Is subacute care a legitimate level of care worthy of its own category of Medicare reimbursement? Or is it a smoke-and-mirrors marketing strategy used primarily to boost providers' profits?
The Prospective Payment Assessment Commission says it's still not sure. But members of the congressional advisory panel know recognizing subacute care won't save Medicare any money.
That, in essence, was ProPAC's conclusion last month after meeting to decide whether it will recommend that Medicare add a new payment level for subacute care. Commission members are scheduled to further review the subject before releasing ProPAC's annual report to Congress next March with its recommendations.
Subacute care is the highly touted yet still unproven level of patient care designed for patients who aren't sick enough to remain in hospital intensive-care units, yet are too sick to be discharged or transferred to nursing facilities.
Because it's being considered as a viable part of many healthcare reform proposals, providers are pressuring the government to consider adding a new level of Medicare reimbursement for subacute care.
However, after some lively discussion, the commission concluded it didn't have enough information about subacute care to issue any recommendations on the subject.
"The commission felt that it wasn't appropriate at this point to step forward and make any specific recommendations regarding subacute care," said ProPAC senior policy analyst Sharon Arnold.
MODERN HEALTHCARE obtained transcripts from ProPAC's Sept. 13 meeting.
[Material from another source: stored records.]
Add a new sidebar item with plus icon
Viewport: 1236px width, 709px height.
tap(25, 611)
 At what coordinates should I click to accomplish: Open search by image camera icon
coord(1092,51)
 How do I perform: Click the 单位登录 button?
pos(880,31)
During the meeting, commission members had difficulty agreeing on a specific definition of subacute care, the types of services that fall under sub-acute care, and, most importantly, whether subacute care is actually beneficial for patients.
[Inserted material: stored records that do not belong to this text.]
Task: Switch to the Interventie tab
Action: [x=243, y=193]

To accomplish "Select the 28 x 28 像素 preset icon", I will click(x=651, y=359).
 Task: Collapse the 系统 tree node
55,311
For example, some members of the commission expressed bewilderment as to why subacute care was even being considered.
"What I am hearing is, `Let's think about deriving a new set of reimbursements for something which we can't even define,'*" said ProPAC commission member Judith Lave.
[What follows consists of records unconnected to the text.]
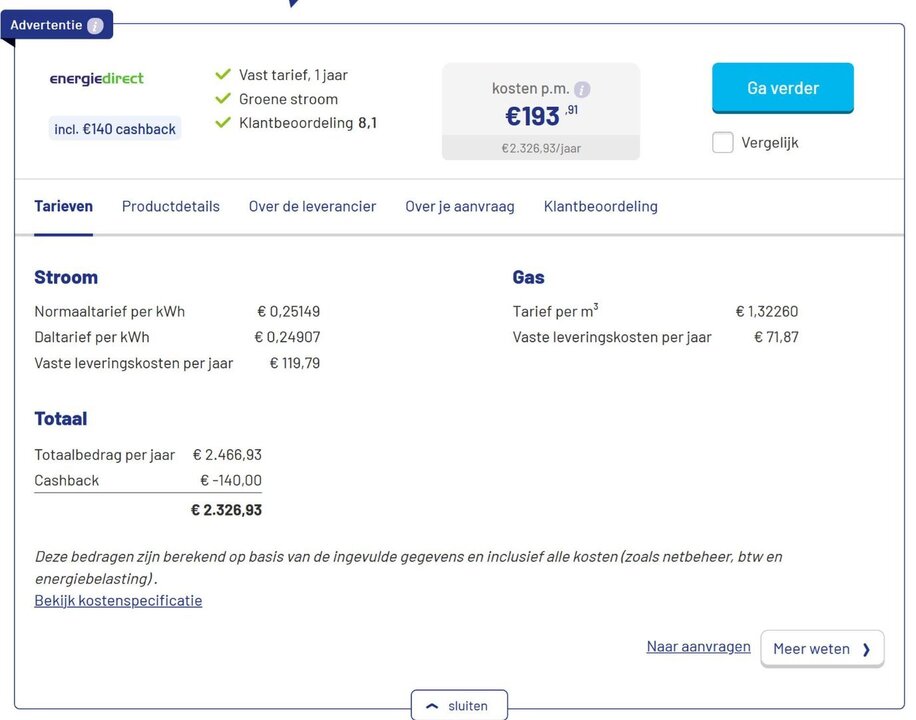The width and height of the screenshot is (916, 720).
Task: View the Klantbeoordeling tab
Action: point(600,206)
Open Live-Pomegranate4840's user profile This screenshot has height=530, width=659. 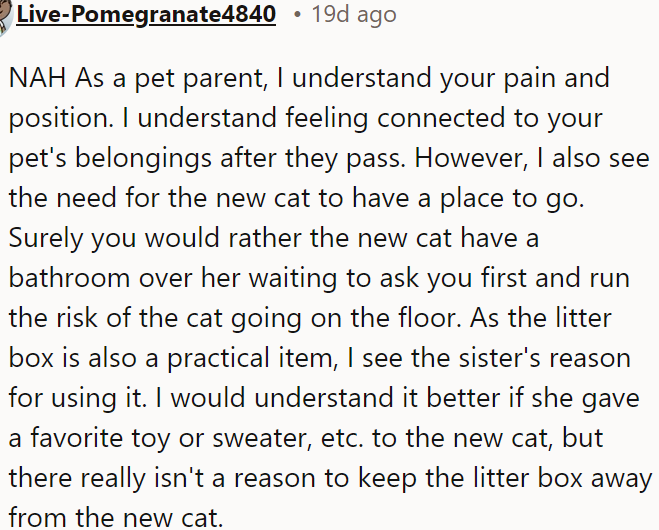[x=145, y=14]
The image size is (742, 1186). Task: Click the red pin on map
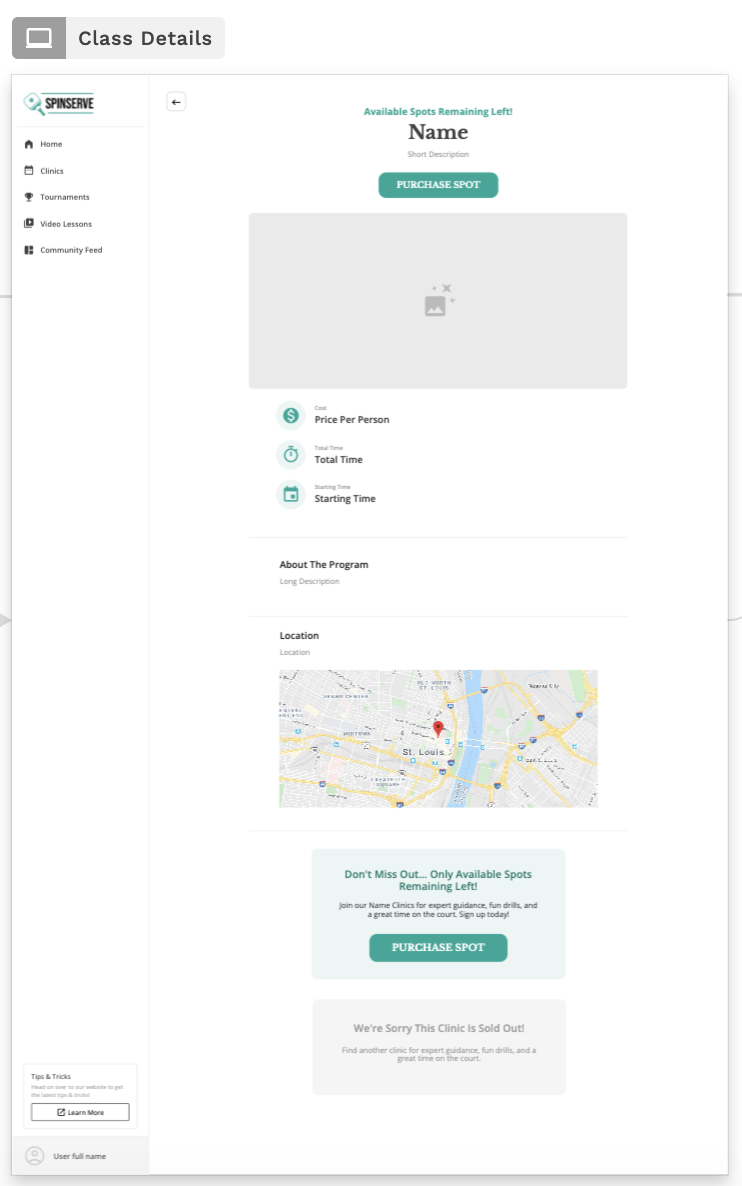[437, 728]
Ms. Lave, who is a professor of health economics at the University of Pittsburgh, raised questions about subacute care's overall effectiveness and publicly dismissed the growing number of subacute-care trade associations as "a purely political strategy of a group of providers to get money for services they want."
However, another committee member, Susan Bailis, countered that the private sector already is compensating for subacute-care services and that providers are going to "seek new ways of compensation and reimbursement (for subacute care) whether ProPAC likes it or not."
Ironically, the one thing the commission agreed on is the opinion that subacute care, if implemented, won't result in any savings for Medicare.
According to a ProPAC summary, adding subacute care to Medicare "would not result in Medicare savings, even if the subacute stay were less costly than the forgone acute days."
"This is because (the prospective payment system) reimburses hospitals a set amount for a comprehensive stay. Efforts to decrease the length of stay benefits the hospital if costs are reduced."
Earl Reed, chief financial officer of Vencor, urged the commission to keep its current Medicare reimbursement policies intact rather than develop new ones for subacute care.
Louisville, Ky.-based Vencor operates about 30 long-term hospitals nationwide. Unlike acute-care hospitals, long-term hospitals already receive a higher, cost-based reimbursement from Medicare because they typically care for chronically ill patients an average of 25 days or longer.
Adding yet another level of reimbursement for subacute services would only result in greater revenues for the nursing-home industry, Mr. Reed argued, without necessarily improving patient care for patients with medically complex problems.
"The current reimbursement structure works," Mr. Reed said. "You have an intensive-care level. You have an acute-care level. You have a nursing-home level. You have existing regulations that seem to work."